と、いうわけで先週はピリピリとした日々を送っていた。
息子と彼女が「帰って」きた。この言い方は正しいのかどうなのか。てんやわんやの大騒ぎ。非日常がめっきり弱いんだ。その上、長女まで帰省していたので、布団が足りなくて一組買ってきた。もう大騒ぎ。
そんな先週の土曜日に高校の同窓会の幹事会の新年会を夜来香で。11名参加。
もう心はそれどころではなかったんだ。家出る時には「ええなあ、一人だけ出かけて・・・」という正論を同居している人から言われる。これはお約束のことだから仕方ない。先に決まっていたんだから当然行くに決まっているが、当然きまり悪そうなそぶりで出かける。
同級生といっても当時のぼくのポジションは「置き物」状態。存在感ほぼなしのカテゴリーに属していたから全くの少数派だった。他のメンバーは高校当時しゃべったことがない連中ばかりが。そういう連中といろんな話をした。45年もたつのにこうやって会えることが楽しい、そして切ない。もうみんなお年寄りになってしまったことが切ない。あの頃に帰りたくても絶対に帰れないという冷徹な事実が痛い。
何かのきっかけでぼくの髪の毛が「黒いから羨ましい」と誰かが言う。
他の参加者に比べると白髪は少ない。
それだけのことだが、こういう考え方って我々の人生をずっと支配しているんだと改めて思った。

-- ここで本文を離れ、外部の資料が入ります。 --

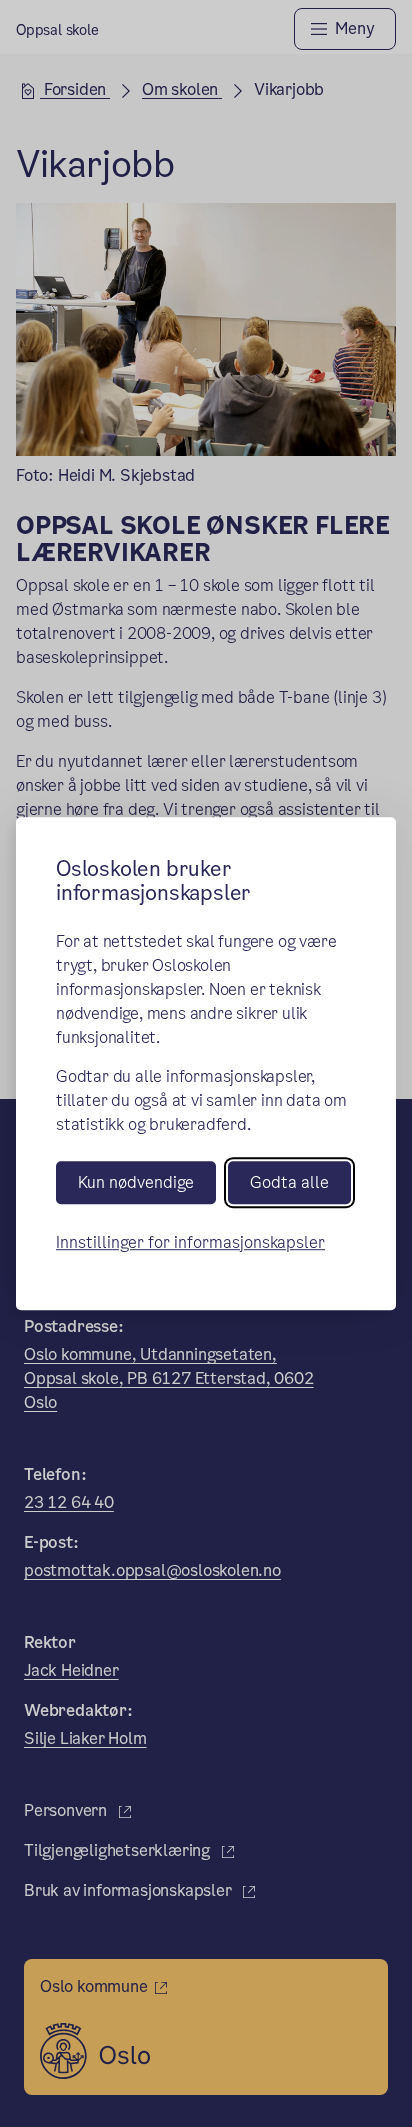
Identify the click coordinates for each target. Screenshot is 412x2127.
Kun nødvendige (136, 1182)
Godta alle (289, 1182)
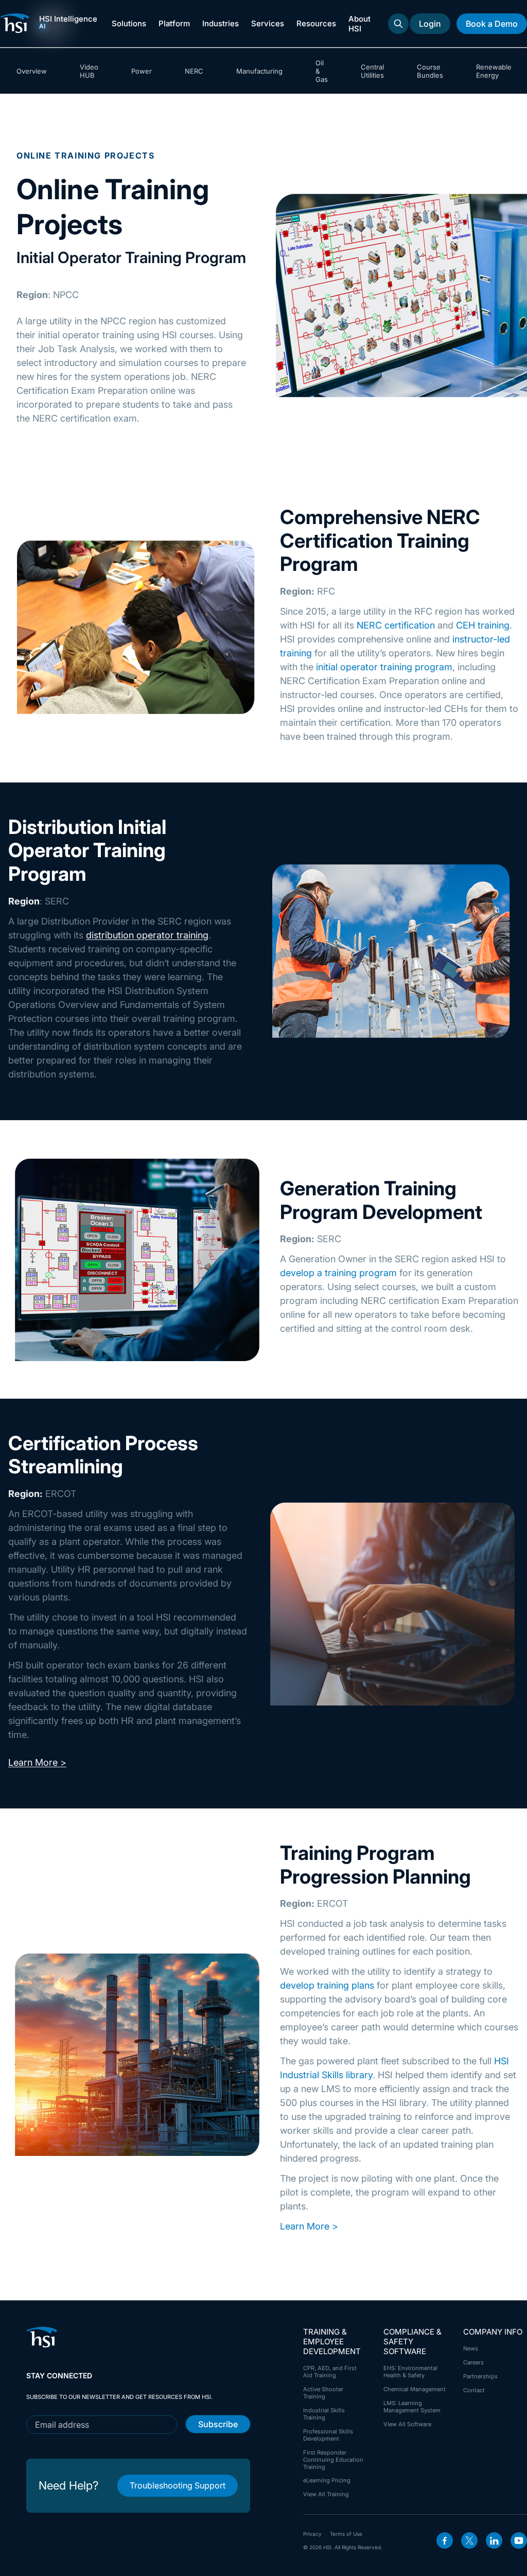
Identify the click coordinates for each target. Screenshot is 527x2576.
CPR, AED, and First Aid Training (330, 2371)
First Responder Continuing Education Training (333, 2459)
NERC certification (396, 625)
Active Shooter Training (323, 2393)
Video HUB (89, 71)
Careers (473, 2362)
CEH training (483, 625)
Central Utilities (372, 71)
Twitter (469, 2540)
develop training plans (327, 1985)
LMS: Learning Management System (412, 2406)
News (470, 2348)
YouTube (519, 2540)
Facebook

こういう髪の毛とか身長とか視力とか顔とかって自分の努力で勝ち取ったものではない。もう完全に遺伝だ。生まれた時からDNA情報に組み込まれていたことで、選びようのないそういうものを無条件で引き受けて生まれてきた。その上、生まれ落ちた出自や親や環境や時代や地域なんかも、もう「いやや」と言ってもどうしようもないことなんだ。無条件で「わかりました。引き受けます」と潔くそういう属性を自分の一部として承認しないと生きてゆけない。それは自分という魂がヤドカリの住み家としての貝殻を探してその貝殻も自分の一部です、と言っているのに似ている。「自分」の核は見えない魂だけでそのほかの見える部分はすべて属性、飾り物・・・それらは自分であって、本当は自分ではない。世を忍ぶ仮の姿だ。
人を好きになるって、そのほとんどはヤドカリの殻を好きになっているようなもんなんだろうな。本当の自分はそんなところにはいません。目には見えないものだけが自分です。
見えるものなんでたかだか知れている。虚飾だ、と言い切ってもいい。
見えない本質をいつも見ようとしないと上辺だけのあぶくを好きになったりする。
中島みゆきの「あした」がいい。
♪イヤリングを外してきれいじゃなくなっても まだあたしのことを見失ってしまわないでね。
フリルのシャツを脱いでやせっぽちになっても まだあたしのことを見失ってしまわないでね・・・♫
全ての属性を取り払った自分を見て欲しい。その上で好きでいて欲しい…中島さんはそう言う。
性格が好きなら何の文句もないが、「可愛い」とか「スタイルがいい」とか「育ちがいい」とかで人を「好き」になってはいけない。自由だ、と言うかもしれないがそれは違う。
美人タレントが大金持ちと結婚するのを見るたびにこいつは人間が腐っている、と僕は確信する。きっと間違ってはいない。
ね、今日もなにが言いたいのかよくわからないでしょ。それでも気持ちいいから良しとしよう。